Liverpool LAr Facility

Dr Mavrokoridis established the Liverpool LAr Facility in 2009, with the aims of performing research and development studies into the progression of LAr TPC technologies which would feed into future neutrino detectors. A wide variety of studies have been performed, such as on:

• the use of MicroMegas devices in LAr (in collaboration with SACLAY, France)
• development of high voltage feed-throughs
• characterisation of cryogenic web-cams for internal detector monitoring purposes
• purification and recirculation, including the development of a novel 2-bellow cryogenic pump
• the use of silicon photomultipliers (SiPMs) for optical readout (in collaboration with FBK, Italy)
• the use of CCD and EMCCD cameras as an alternative readout method
• the use of TPX cameras as an alternative readout method

Much of this research has been carried out utilising a very flexibly designed 40 litre TPC - the original proof-of-concept demonstrator for the ARIADNE program - which can be operated both in gas and liquid.

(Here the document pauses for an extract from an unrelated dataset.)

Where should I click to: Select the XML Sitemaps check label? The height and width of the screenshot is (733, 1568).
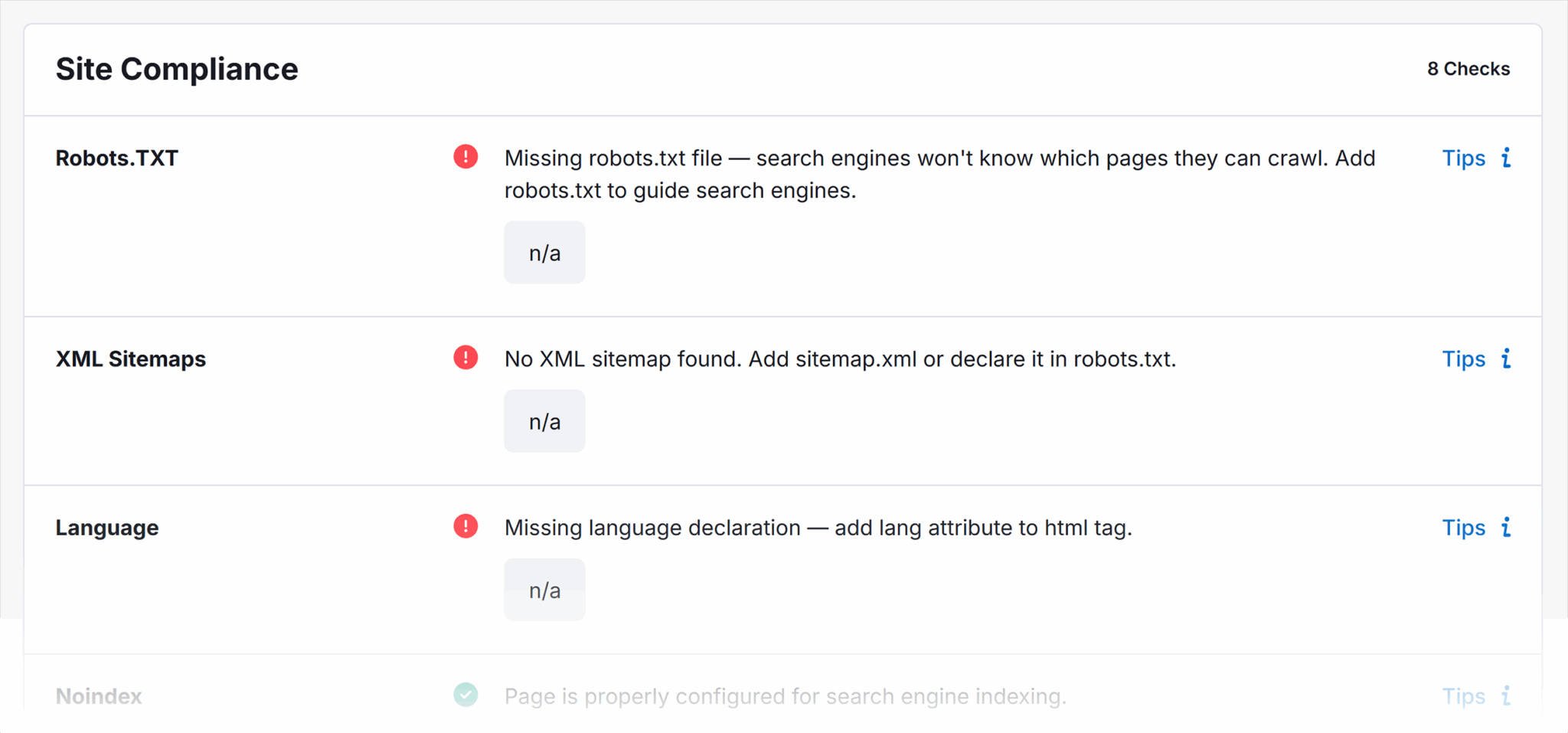coord(130,359)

The 40 litre demonstrator consists of an 8-inch Hamamatsu cryogenic PMT coated with wavelength shifter looking upwards towards the fiducial volume, which is defined by a 20 cm high field cage. This field cage is capped by the extraction region, above which various charge multiplication devices, such as THGEMs and MicroMegas, can be mounted. When running the demonstrator in photographic mode, a single THGEM is placed above the extraction region, and an EMCCD or TPX camera, is mounted outside the detector, looking at the top of the THGEM via a view port at a distance of ~1 m from the THGEM.

When an incoming particle passes through the LAr, it creates prompt scintillation light and ionisation. The prompt scintillation light is detected immediately by the PMT, whereas the free ionisation electrons are drifted to the surface of the liquid through a typical electric field of 0.5 kV/cm. At the surface of the liquid, the electrons experience a higher electric field (~3 kV/cm) in order to be extracted to the gas phase. Once in the gas phase, the electrons enter the THGEM's 500 μm diameter copper-clad holes, in which an electric field of around 40 kV/cm is generated - causing electron avalanches and secondary scintillation light. This light is captured by the PMT, and additionally by the externally mounted EMCCD camera. This set-up resulted in beautiful photographic images of cosmic rays, and paved the way for the current ERC-funded program.

A 250 litre pilot vessel was assembled to allow for performance evaluation and quality assurance of the components and systems that were installed in ARIADNE. This includes our next-generation purification and recirculation system and a cryo-cooler head.